● Given instruction:
Copy the rows below again, starting at the line containing "You are a computer-use agent. The" and ending with the last row, and shift every answer coordinate by adding 76 to each number. Keep the request text unchanged and leave the pictures out of your answer.

### Rows

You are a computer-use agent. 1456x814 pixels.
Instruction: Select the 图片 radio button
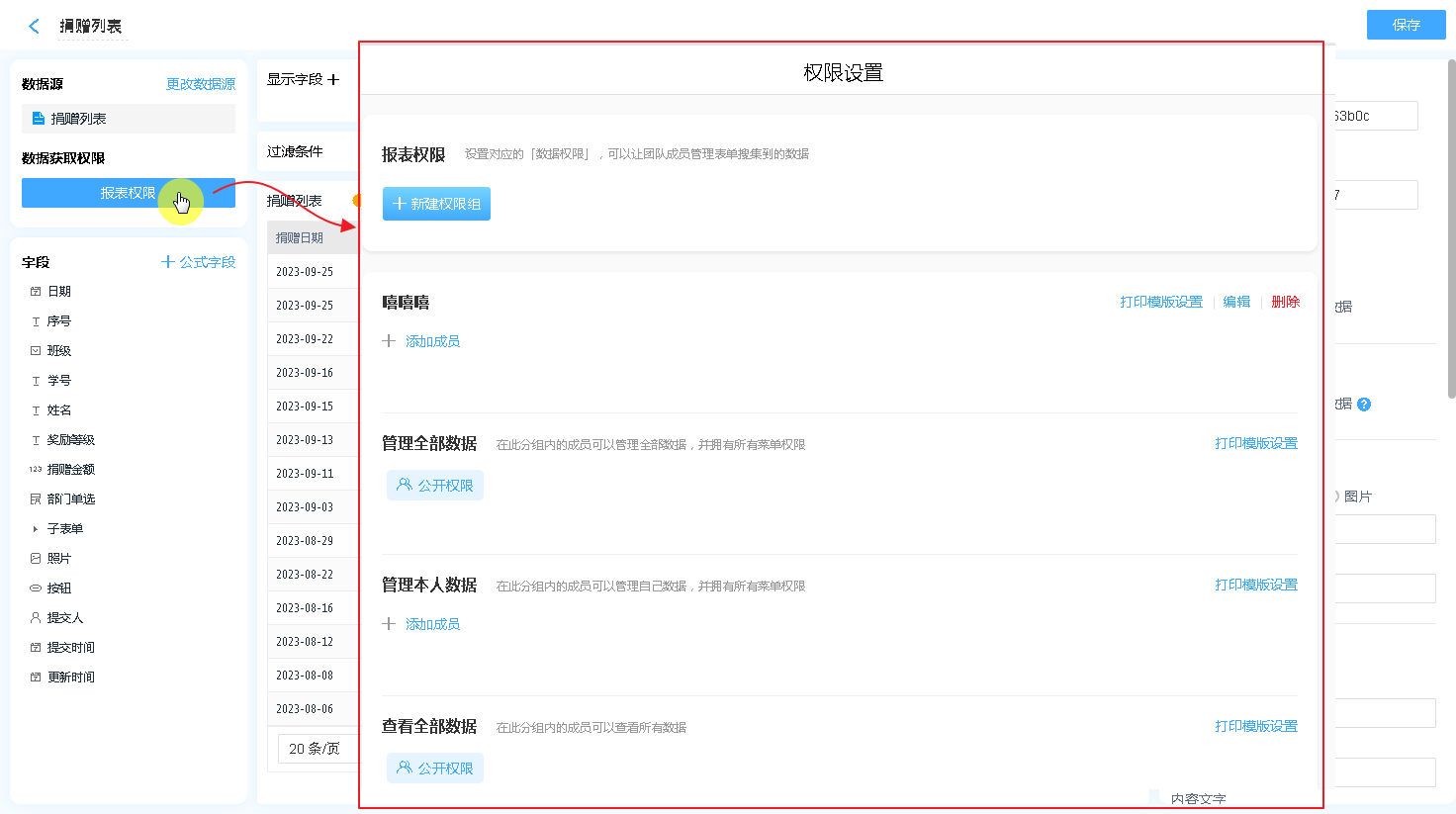click(x=1337, y=497)
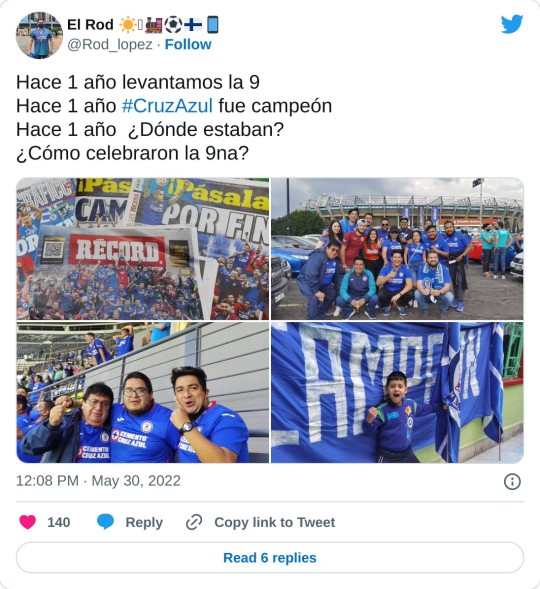Click the blue reply speech bubble icon
The height and width of the screenshot is (589, 540).
[105, 522]
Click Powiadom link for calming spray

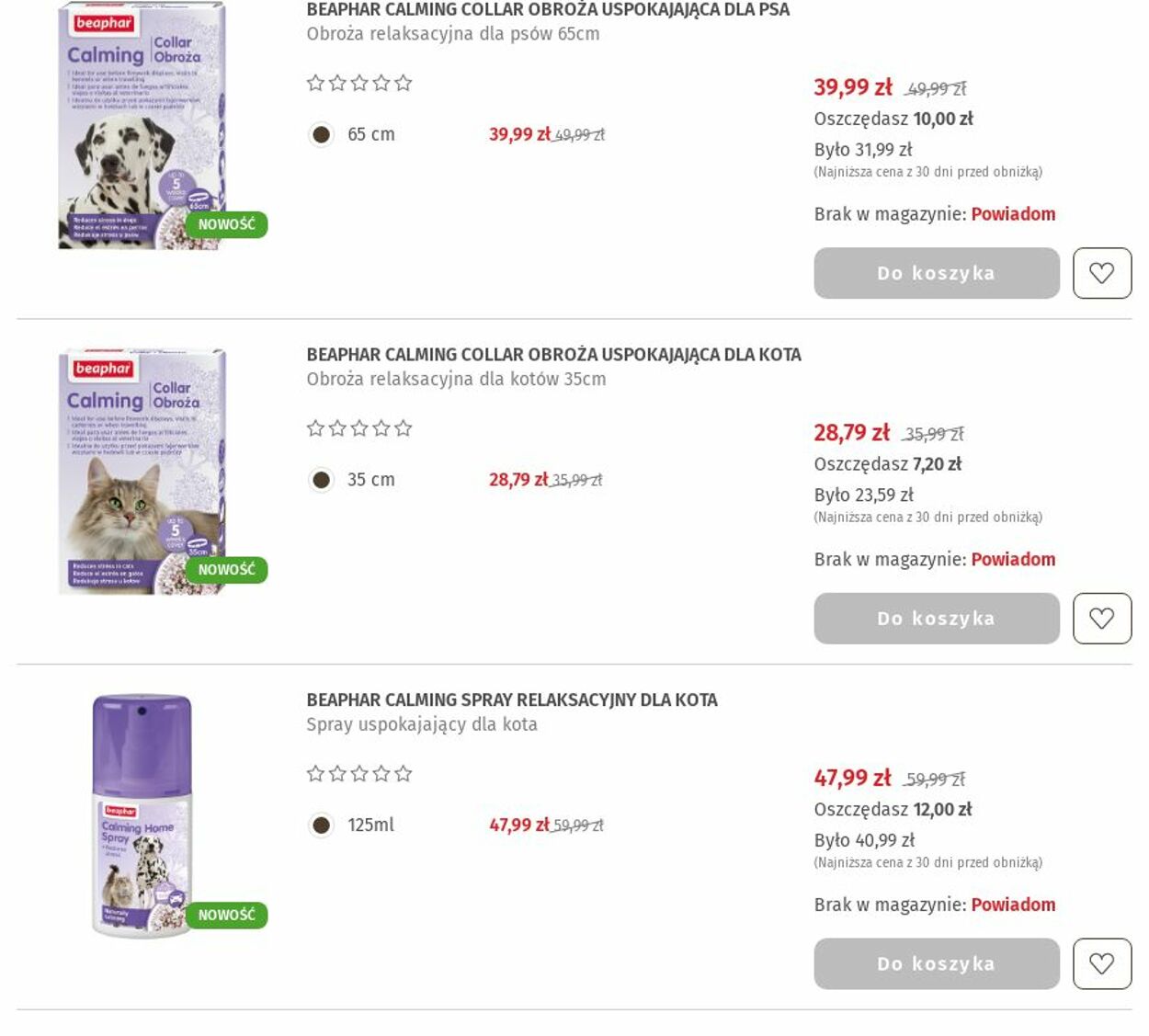[1013, 905]
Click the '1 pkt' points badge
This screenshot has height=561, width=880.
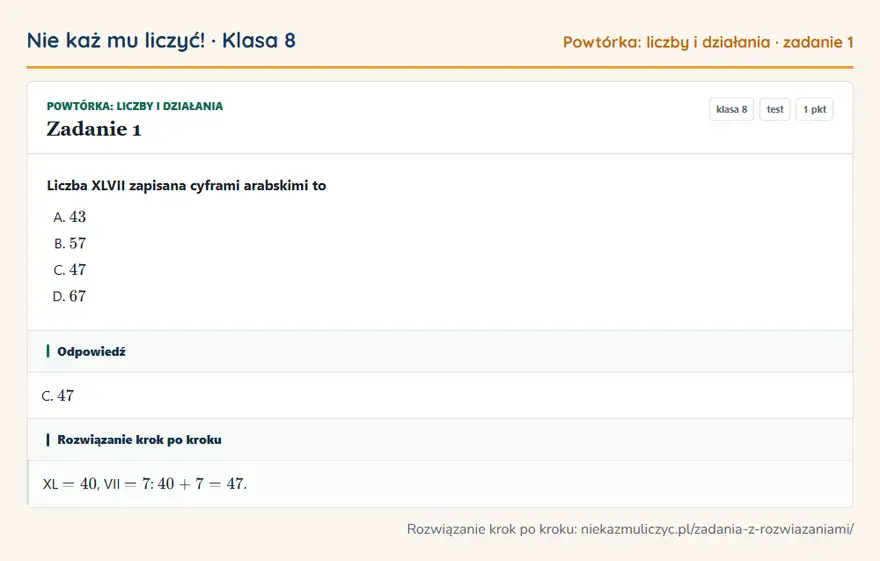[x=814, y=109]
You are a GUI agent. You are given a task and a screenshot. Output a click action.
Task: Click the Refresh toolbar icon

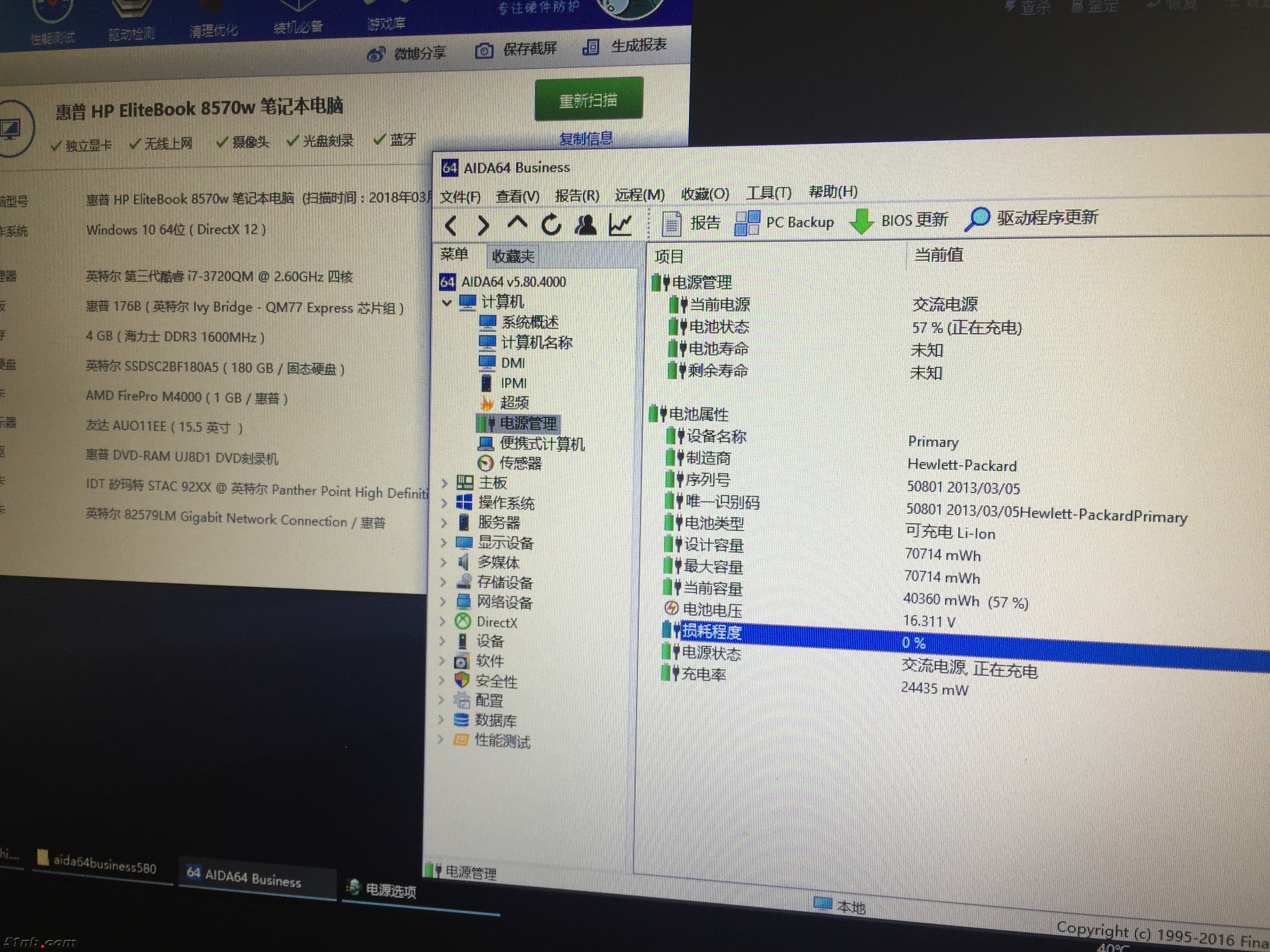click(551, 224)
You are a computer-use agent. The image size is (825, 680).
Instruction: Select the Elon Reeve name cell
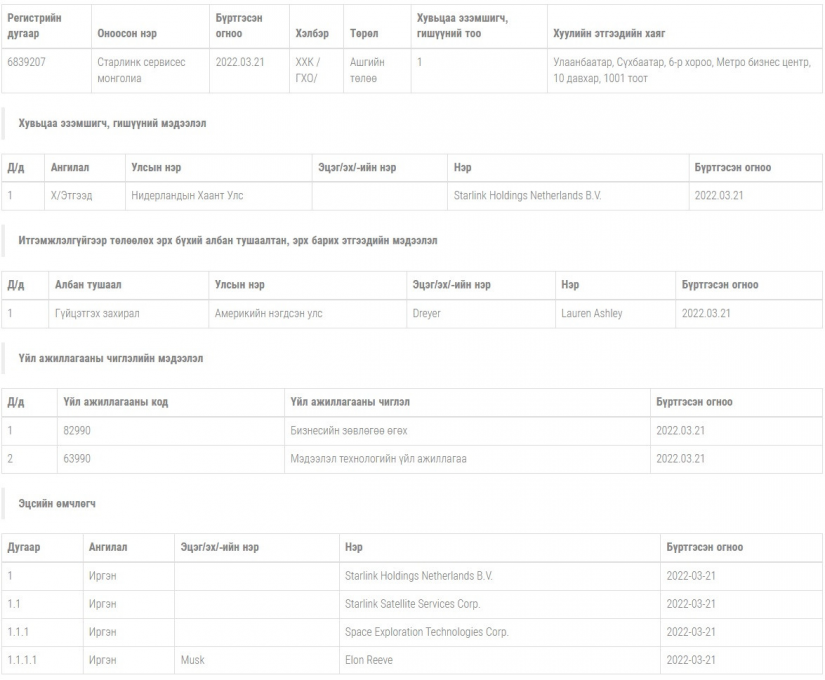point(368,660)
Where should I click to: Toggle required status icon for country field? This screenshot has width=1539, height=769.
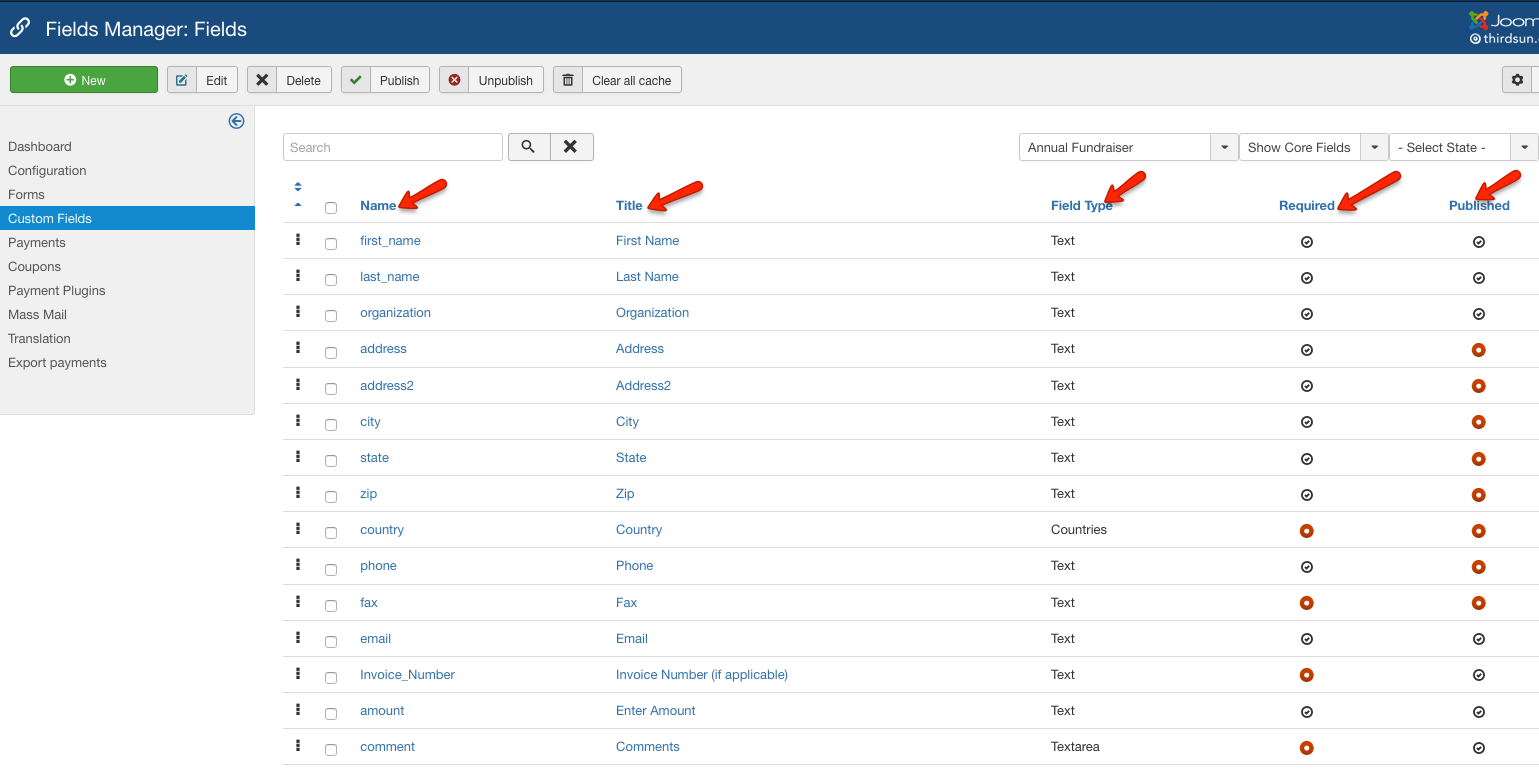(x=1306, y=530)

######

● Solution:
You are a computer-use agent. The image size is (825, 680).
Instruction: Select the Elon Reeve name cell
point(444,736)
Where should I click to: Toggle required status icon for country field? This screenshot has width=1539, height=769.
(x=1382, y=606)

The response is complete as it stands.